Yes, it is a slightly different form of the issue, but it touches the same point. The questions it raises in this form are probably harder ones.
In the Analysis paper (By Johnathan Bennett by the way) the case was of a real condition that does occur (or did occur in the day) where if an abortion was not carried out the mother would certainly die. The Catholic position (as argued by Elizabeth Anscombe) was that abortion was taking innocent life and so was wrong, absolutely. Anscombe argued that to take the consequences into account was arguing for doing evil for the sake of good, and that people who took that view were of 'corrupt mind' and there was no point talking to them.
This is a relatively simple case in that its a choice between two lives, or was in the scenario Bennett was considering. The public policy case seems to be more complicated and harder to see what exactly the issues are. You can imagine Anscome arguing, in the Texas case, that the link between the policy and maternal deaths was not at all clear. In Bennett's case there was an inescapable choice between two lives. Bennett was able to ask, of Anscombe's position, what other than a religions prohibition could justify taking the view that the mother's life should always be the one to go. Anscombe was able to argue that in principle it was wrong to kill one person to save another. The underlying issue was whether the consequences of the action are ethically relevant. Bennett was arguing yes, Anscombe no. It was about whether the goodness or badness of an act is intrinsic to it, or is a property it has in virtue of its consequences.
Part of the sharpness of the difference is caused by the fact, in the example, that there was no way out of the choice. So Bennett took some time to show that much of the theological pleading on these cases depended on refusing to accept this, arguing that the mother's death, in continuation, was not in fact certain, when it was.

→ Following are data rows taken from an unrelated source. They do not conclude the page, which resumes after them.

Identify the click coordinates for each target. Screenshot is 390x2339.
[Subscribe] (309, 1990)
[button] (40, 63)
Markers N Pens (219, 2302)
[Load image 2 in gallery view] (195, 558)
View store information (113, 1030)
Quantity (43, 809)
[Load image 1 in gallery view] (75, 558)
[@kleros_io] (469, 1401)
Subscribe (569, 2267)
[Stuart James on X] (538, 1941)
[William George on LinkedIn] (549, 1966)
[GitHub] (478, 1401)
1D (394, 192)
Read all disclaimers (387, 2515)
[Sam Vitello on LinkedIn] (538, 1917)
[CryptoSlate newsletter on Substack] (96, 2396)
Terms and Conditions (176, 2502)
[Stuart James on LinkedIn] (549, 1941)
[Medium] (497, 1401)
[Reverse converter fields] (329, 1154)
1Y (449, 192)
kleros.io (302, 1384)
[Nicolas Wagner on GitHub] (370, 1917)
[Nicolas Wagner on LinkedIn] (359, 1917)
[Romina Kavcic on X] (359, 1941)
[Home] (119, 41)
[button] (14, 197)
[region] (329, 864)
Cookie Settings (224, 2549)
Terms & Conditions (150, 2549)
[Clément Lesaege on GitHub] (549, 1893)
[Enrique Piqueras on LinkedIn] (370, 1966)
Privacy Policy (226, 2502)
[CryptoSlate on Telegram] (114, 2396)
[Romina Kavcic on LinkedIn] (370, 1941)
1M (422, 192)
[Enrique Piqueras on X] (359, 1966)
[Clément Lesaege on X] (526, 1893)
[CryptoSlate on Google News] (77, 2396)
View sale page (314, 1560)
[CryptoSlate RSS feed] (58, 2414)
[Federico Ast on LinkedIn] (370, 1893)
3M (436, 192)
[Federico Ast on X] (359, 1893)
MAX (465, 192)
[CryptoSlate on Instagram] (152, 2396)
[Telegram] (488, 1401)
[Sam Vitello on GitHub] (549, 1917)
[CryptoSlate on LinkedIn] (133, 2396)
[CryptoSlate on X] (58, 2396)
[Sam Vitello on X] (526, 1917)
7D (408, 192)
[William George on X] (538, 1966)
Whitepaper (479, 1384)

In the Texas case this is an easier argument to make. There are, you could argue, many ways in which the maternal deaths can be prevented. Proper public policy can simply make abortion not a necessary choice for anyone by providing alternatives. The argument would be that it is the choice to go for backstreet abortion that is causing the death increase, so the ethical thing is to remedy that. The Texas argument might continue that the consequences of policies are of course relevant. But that its not correct to make public policy on this basis that if we do something ethically correct people will make bad and unnecessary decisions leading to harming themselves.
The difficulty with this argument occurs if you construct limiting cases, because the proponent will almost be forced into a position analogous to that Anscome was faced with: they will end up having to deny human nature as experience shows it to be. it may be that you just cannot provide alternatives which people will choose. At that point the Republicans are forced to the argument, explicit or not, that they wish to ban what they regard as just intrinsically wrong.
The climate and emission case is rather different from either of these. The consequentialist view here is just don't do things which have few or no effects on the supposed problem, but which (hypothetically) have very high costs. You can see it most clearly in the case of the UK, which emits about 450 million tons a year out of a global total of 39 billion. Cut it in half, even eliminate it, and it will make no measurable difference.
Now, do you argue that emitting is intrinsically wrong, and should be stopped whatever the consequences? Or do you try and construct climate consequences of stopping that will justify stopping? Its interesting that the UK has pretty much stopped doing that. They are no longer justifying Net Zero on climate grounds. Or do you decide that it may be best if everyone were to stop, but they are not going to, and so we, US or UK, are living in a world where for us to stop will make no difference, have no benefit, and so cannot be justified. Spend the money on health or literacy.
Its a bit more complicated than China isn't doing it as an excuse for the US not doing something which has a strong justification in itself. The question is what that justification is.